(DOCUMENT SECTION)
--- START ---

In the 1980s, Robert Slutsky and John Darsee were two of the most prolific authors in medical research. At the University of California San Diego, Slutsky was publishing one article every ten days. On the other side of the US, at Harvard Medical School, Darsee was still in his early 30s but had already published more than 100 articles. These rates were unusual, but in Darsee’s case, he was reported to work more than 90 hours a week researching the effects of cardiac drugs on dogs.
The real explanation for their productivity was not dedication and hard work, it was fraud. Both Slutsky and Darsee were caught fabricating data and much of their work was retracted.

The New York Times article, June 14, 1983
Both of these researchers became pioneers of a particular type of misconduct. To boost the credibility of their articles, they fraudulently attributed co-authorship to influential researchers without their knowledge, which helped to bypass editorial scrutiny.

--- END ---

(QUESTIONS TO ANSWER)
- A) Output the part of the research fraud passage that begins at the words "The New York" and stops after the words "bypass editorial scrutiny.", copied word for word.
- B) Finish out the next part of the research fraud passage, continuing from its final sentence.

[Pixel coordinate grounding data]

--- START ---

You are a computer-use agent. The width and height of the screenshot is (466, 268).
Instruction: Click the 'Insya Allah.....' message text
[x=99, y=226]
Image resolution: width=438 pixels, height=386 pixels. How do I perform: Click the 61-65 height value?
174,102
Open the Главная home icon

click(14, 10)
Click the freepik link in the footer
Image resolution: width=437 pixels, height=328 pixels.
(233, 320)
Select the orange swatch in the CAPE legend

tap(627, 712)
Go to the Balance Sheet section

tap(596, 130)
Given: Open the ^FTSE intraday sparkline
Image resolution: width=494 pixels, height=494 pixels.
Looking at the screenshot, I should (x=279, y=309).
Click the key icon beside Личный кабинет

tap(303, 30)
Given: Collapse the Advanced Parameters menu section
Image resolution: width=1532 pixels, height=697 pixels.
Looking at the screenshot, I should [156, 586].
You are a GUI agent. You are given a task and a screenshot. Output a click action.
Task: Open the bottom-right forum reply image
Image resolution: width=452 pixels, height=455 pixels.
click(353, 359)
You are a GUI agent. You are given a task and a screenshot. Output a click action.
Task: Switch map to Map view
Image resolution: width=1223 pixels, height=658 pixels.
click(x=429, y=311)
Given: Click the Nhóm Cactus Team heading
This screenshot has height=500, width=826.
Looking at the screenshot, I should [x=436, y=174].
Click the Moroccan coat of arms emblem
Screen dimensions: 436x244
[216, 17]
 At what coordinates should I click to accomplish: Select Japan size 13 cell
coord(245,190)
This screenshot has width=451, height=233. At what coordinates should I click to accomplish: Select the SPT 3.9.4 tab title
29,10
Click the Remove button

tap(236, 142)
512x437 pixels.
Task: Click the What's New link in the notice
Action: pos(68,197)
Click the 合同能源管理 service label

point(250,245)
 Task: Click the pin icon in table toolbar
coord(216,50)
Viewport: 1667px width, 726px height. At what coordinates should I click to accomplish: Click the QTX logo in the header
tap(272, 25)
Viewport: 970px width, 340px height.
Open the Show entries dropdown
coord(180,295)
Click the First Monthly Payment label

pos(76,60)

--- END ---

(PER-TASK OUTPUTS)
- A)
The New York Times article, June 14, 1983
Both of these researchers became pioneers of a particular type of misconduct. To boost the credibility of their articles, they fraudulently attributed co-authorship to influential researchers without their knowledge, which helped to bypass editorial scrutiny.

- B)
Today, that same tactic is still in use and has evolved. Fraudulent authorship and affiliations are now used not just to boost article credibility, but also the credibility of authors, journals, and institutions. Here are a few examples:
Journals:
Tove Godskesen, a researcher at Uppsala University, recently discovered that he and his colleagues were listed as authors of a paper they had never seen, which included fabricated data. Godskesen suspects that journal owners or editors created the article and used the names of established researchers to lend legitimacy and attract submissions.
Authors:
We’ve spoken to several institutions who regularly find articles listing authors with no affiliation or tenuous connection to the institution. In many cases, this appears to be an attempt to increase the author’s credibility. In others, it may be a fraudulent way to get an unsuspecting institution to pay a journal’s article processing charge.
Institutions:
Some institutions will go to great lengths to increase their publication output and standing in global rankings, a recent article reported that a Saudi Arabian institution was paying foreign researchers up to €70,000 to falsely declare the Saudi institution as their primary affiliation.
Articles:
Just as Darsee and Slutsky did decades ago, researchers today still add reputable names to their work without consent. Recently, Sikandar Akbar ambitiously included Turing Award winners Yann LeCun and Yoshua Bengio as co-authors on a publication. LeCun discovered the fraud when the article appeared on his Google Scholar profile.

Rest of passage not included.